If you’ve been invited to “play a few games,” keep two things in mind. There are no right answers in the usual sense, and you can’t study for it. But the friendly framing doesn’t change what it is: an assessment whose output influences whether you advance. If you’re evaluating it as a buyer, Pymetrics is the most serious attempt yet to replace self-report questionnaires with observed behavior. It’s also the most opaque tool in the category, and that opacity cuts in both directions.
How the Pymetrics games work
Instead of asking what you’re like, Pymetrics watches what you do. You play roughly a dozen short exercises, typically around half an hour in total. The specifics vary, but the publicly described examples are well known. You pump a digital balloon that’s worth more money the bigger it gets and bursts if you push too far, which speaks to how you handle risk. You recall growing strings of digits, which is working memory. You decide how to split money with an anonymous partner, which gets at fairness and trust. You hit a key when certain shapes flash and hold back for others, which measures attention and impulse control. Other tasks touch planning, learning from feedback, and reading emotion in faces.
Most of these are adaptations of decades-old cognitive science lab tasks. The product’s claim was never that the games are novel. It’s that running them at scale, then comparing your behavioral fingerprint against people already thriving in a role, produces a useful hiring signal.
How employers use it
The core mechanic is the success model. Employees in the role, often the stronger performers, play the same games. Modeling identifies the behavioral patterns that distinguish them, and applicants are scored by how closely they resemble that pattern. The recommendation then feeds the funnel, usually at the very top, before a human has looked at anything.
That placement is the point. The pitch was built for employers drowning in early-career applications, where reading every resume was never going to happen. The era’s most cited example was Unilever, which publicly described rebuilding its graduate hiring around gamified assessments followed by recorded video interviews.

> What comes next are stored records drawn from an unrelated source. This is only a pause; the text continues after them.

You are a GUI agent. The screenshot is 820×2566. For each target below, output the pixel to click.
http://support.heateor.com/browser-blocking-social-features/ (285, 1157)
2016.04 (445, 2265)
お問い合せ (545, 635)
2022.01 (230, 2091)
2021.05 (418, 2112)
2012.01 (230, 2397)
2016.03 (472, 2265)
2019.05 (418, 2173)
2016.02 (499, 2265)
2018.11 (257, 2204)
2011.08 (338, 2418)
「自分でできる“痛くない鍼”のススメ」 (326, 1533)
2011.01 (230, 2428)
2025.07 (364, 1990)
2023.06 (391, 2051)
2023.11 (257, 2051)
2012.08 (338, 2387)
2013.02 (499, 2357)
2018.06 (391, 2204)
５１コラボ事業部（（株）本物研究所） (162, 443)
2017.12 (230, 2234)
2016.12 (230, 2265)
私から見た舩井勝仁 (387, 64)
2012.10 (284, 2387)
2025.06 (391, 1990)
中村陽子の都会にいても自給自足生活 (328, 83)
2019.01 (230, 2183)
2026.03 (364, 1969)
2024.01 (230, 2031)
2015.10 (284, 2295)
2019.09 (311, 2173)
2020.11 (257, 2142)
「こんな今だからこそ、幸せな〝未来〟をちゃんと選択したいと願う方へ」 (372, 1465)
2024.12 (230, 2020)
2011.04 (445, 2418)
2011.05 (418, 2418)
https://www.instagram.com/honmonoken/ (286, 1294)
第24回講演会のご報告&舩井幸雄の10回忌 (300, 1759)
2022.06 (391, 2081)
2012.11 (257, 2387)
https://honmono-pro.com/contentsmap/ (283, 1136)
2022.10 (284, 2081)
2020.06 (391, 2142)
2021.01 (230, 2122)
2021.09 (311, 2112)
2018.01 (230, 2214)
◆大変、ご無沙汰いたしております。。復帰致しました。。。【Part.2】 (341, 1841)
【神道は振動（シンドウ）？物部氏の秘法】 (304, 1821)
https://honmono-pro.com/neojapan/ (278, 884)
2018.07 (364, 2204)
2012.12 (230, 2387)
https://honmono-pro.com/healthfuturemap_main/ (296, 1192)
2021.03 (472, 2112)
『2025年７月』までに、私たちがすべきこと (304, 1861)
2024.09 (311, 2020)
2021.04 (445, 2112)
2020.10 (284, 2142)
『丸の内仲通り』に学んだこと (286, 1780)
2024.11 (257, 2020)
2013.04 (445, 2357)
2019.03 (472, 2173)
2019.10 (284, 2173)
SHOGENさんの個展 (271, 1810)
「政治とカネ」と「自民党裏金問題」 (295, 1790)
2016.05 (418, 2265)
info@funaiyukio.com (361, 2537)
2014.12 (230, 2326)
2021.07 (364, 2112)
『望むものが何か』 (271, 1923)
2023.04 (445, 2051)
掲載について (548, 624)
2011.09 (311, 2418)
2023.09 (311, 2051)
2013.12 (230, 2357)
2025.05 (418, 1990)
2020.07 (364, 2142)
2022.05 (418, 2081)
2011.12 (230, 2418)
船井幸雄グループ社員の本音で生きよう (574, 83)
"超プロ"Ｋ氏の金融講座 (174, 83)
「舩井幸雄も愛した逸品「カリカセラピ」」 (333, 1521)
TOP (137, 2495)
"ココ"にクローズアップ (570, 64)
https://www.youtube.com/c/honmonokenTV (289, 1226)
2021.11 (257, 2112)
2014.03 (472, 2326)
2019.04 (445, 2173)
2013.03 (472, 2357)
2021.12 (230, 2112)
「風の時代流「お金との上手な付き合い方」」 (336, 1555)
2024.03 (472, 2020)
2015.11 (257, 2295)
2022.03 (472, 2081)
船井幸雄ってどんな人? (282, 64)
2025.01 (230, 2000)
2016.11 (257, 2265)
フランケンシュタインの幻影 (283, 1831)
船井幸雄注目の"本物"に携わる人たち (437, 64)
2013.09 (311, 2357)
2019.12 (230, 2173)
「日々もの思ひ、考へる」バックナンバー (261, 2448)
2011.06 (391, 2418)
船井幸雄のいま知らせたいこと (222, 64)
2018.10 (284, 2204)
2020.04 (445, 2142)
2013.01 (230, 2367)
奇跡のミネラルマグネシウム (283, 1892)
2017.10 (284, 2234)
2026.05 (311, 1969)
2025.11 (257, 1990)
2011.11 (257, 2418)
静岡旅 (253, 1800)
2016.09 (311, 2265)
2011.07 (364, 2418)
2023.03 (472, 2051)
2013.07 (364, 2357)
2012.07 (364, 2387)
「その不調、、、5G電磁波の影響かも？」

Pymetrics also leaned hard into algorithmic fairness, publicly auditing its models for adverse impact and open-sourcing a bias-testing tool. Since the acquisition, the games are sold within Harver’s broader assessment platform.
What candidates experience
It feels different from any questionnaire. Nothing asks you to describe yourself. You just do the tasks, usually on whatever device you have, and then it ends and you have no idea how you did. That last part is the strangest piece of the experience. With a personality questionnaire you can at least guess what your answers implied. With a balloon you popped six times, you can’t.
Practical advice is short. Read each game’s instructions carefully, because the task switches fast. Play in one quiet sitting. And don’t try to outsmart it by guessing what the balloon is really for. You don’t know what the model rewards for this role, and your guess is as likely to hurt as help.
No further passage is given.